Recordemos, sólo por mencionar algunos a: los “replicantes” de Blade Runner, la saga Terminator, los androides R2D2 y C3PO de la saga La Guerra de las Galaxias, el satánico HAL 9000 de 2001, Odisea en el espacio, Transformers,, Roboco,p Cortocircuito, o más actual Ben 10 y su Onmitrix.

Resultaría una herejía olvidar a Jaime, el robot que acompañaba a Maxwel Smart, en la serie creada por Mel Brooks, El Super Agente 86. Las torpezas del protagonista, espía de Control, una especie de CIA, en su lucha contra KAOS, símil de KGB, eran acompañadas por una tecnología que parecía fantasiosa en épocas de guerra fría, pero que en la actualidad forma parte de nuestra vida cotidiana. Como Jaime.

Hoy que los robots integran el arsenal bélico de los Estados Unidos, no ya como una creación ficcional sino como un reemplazo real de los combatientes a servicio de las conquistas imperiales, hablar de ordenadores inteligentes, inteligencia artificial o autómatas ya no es un privilegio del mundo cinematográfico.

“El desafío entonces –señala el experto en negocios y branding, Fernando Moiguer en el suplemento IECO del diario Clarín del domingo 23 de agosto de 2009- radica en poder construir un vínculo forjando conversaciones que dejen atrás la unilateralidad de los mensajes y pongan al consumidor en el centro de la escena.”

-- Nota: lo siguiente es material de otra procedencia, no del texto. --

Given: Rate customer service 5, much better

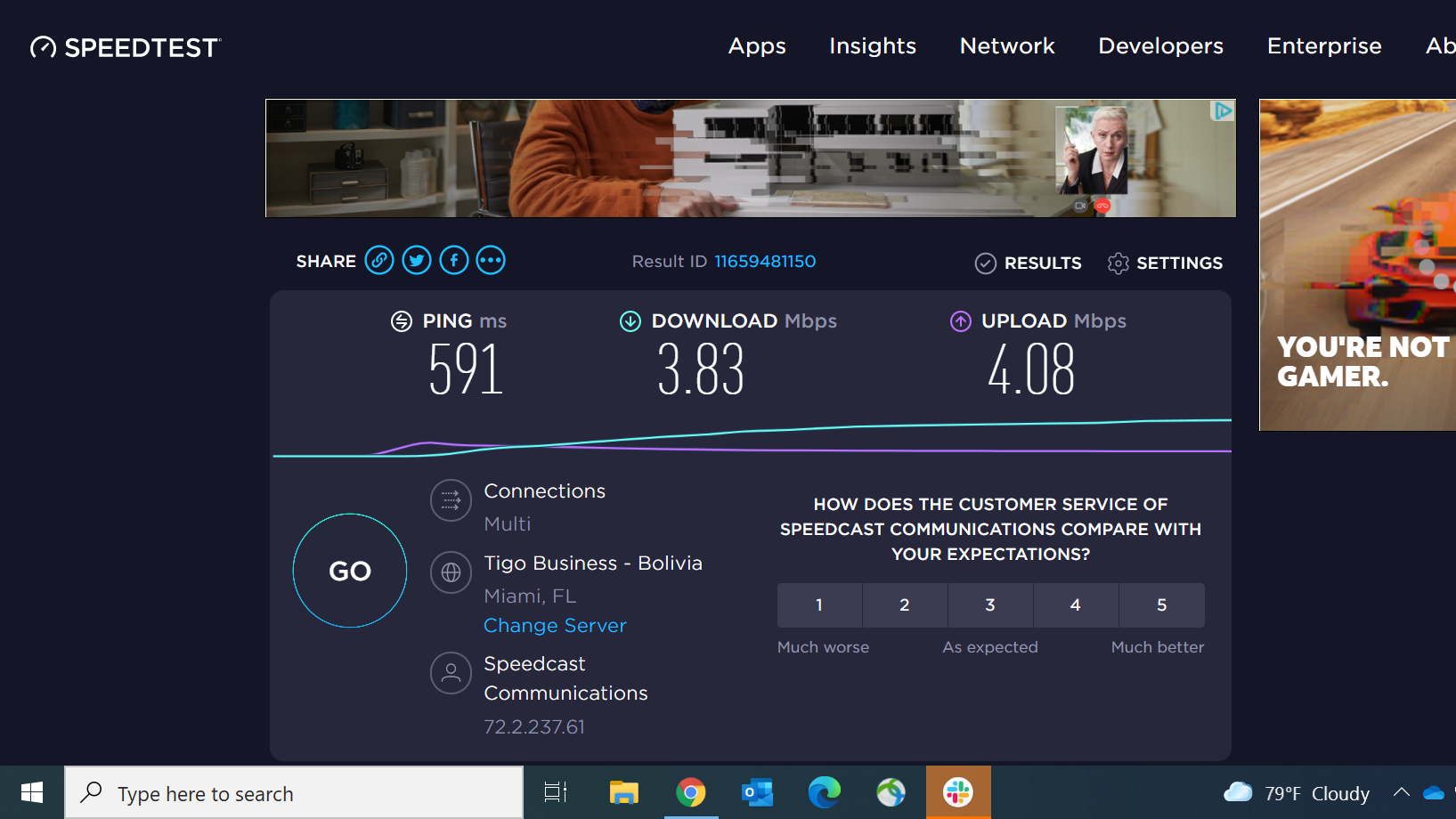Looking at the screenshot, I should click(1161, 605).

Es decir, el desafío en tiempos de mercado y globalización continúa siendo convertir a la sociedad en pequeños autómatas que corran detrás de las marcas. Así como los robots de las películas ocupan el centro de la escena, en el “largometraje” de la pantalla publicitaria, el centro de la escena lo ocupa usted, yo y cada uno de los seres factibles de ser tentados por el acceso al bienestar impuesto por la sociedad del espectáculo y de consumo.

“Los que tienen nada quieren algo, los que tienen algo quieren todavía más.

Para pretender el mundo es largo, para conformarse se ha inventado el jamás”, canta Silvio Rodríguez.

Robots que reemplazan a los soldados en la guerra contra la humanidad, seres humanos que, en su carrera por tener algo más, son tomados como autómatas en la batalla que enfrentan las marcas.

Un mundo poco feliz para los que aún creemos en la dignidad.